When the trial of the 90-year-old former US car industry worker began on November 30, 2009, the trial appointment diary ran to May 2010, but even then, lawyers thought the trial might last till "late 2010."
Officials blamed the new delay on documentary evidence, each piece of which has to be introduced and debated. About 100 such exhibits have still not yet been brought to court.
In addition, hearing days are limited. Doctors have recommended the court sits for only two sessions of 90 minutes each day because of Ukraine-born Demjanjuk's advanced age.
He is accused of having volunteered as a Soviet prisoner of war to work for the Nazis as an SS guard at Sobibor death camp in occupied Poland and is charged as an accessory in the murder of 27,900 Jews in the camp's gas chambers during his service there.
The defence contends that the proof that he guarded inmates on their way to death at Sobibor is unreliable or forged.

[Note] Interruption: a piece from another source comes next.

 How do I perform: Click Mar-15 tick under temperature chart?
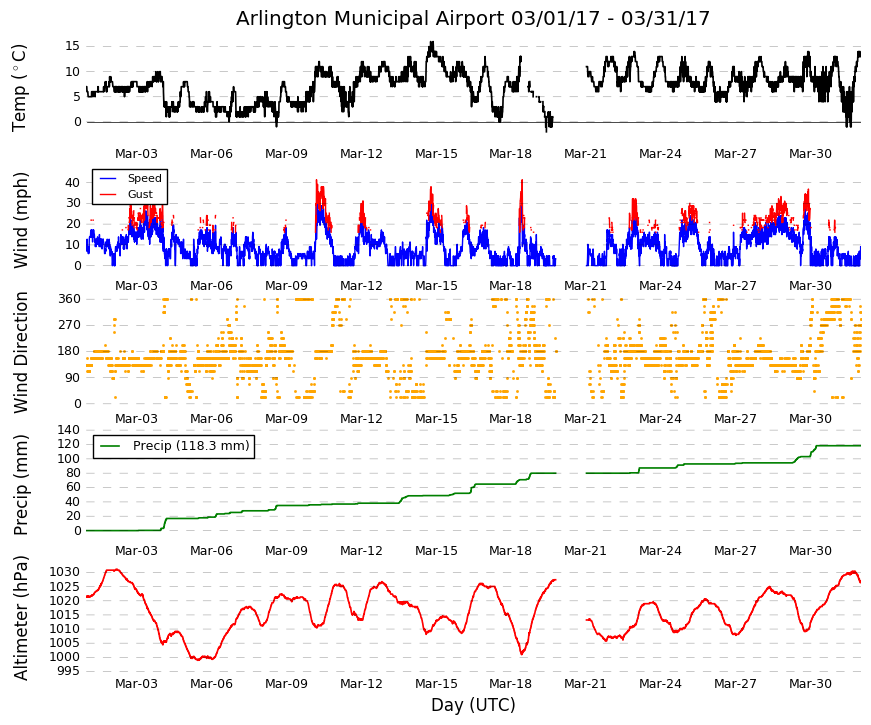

"We hope the new set of hearing dates will be sufficient," said Barbara Stockinger, a Munich prosecutions spokesman.
But Demjanjuk's lawyer, Ulrich Busch, said he expected the trial to drag on past the planned March 2 finish into autumn next year.
One of the documentary exhibits to be brought into the trial is a 1993 judgement of the Israeli Supreme Court which acquitted Demjanjuk of mass murder at a different Nazi death camp, Treblinka.
German prosecutors, who are not claiming that he worked at Treblinka, contend that the Sobibor allegations are new and have never been heard. Busch contends Demjanjuk is facing double jeopardy, or a repeated trial on identical allegations.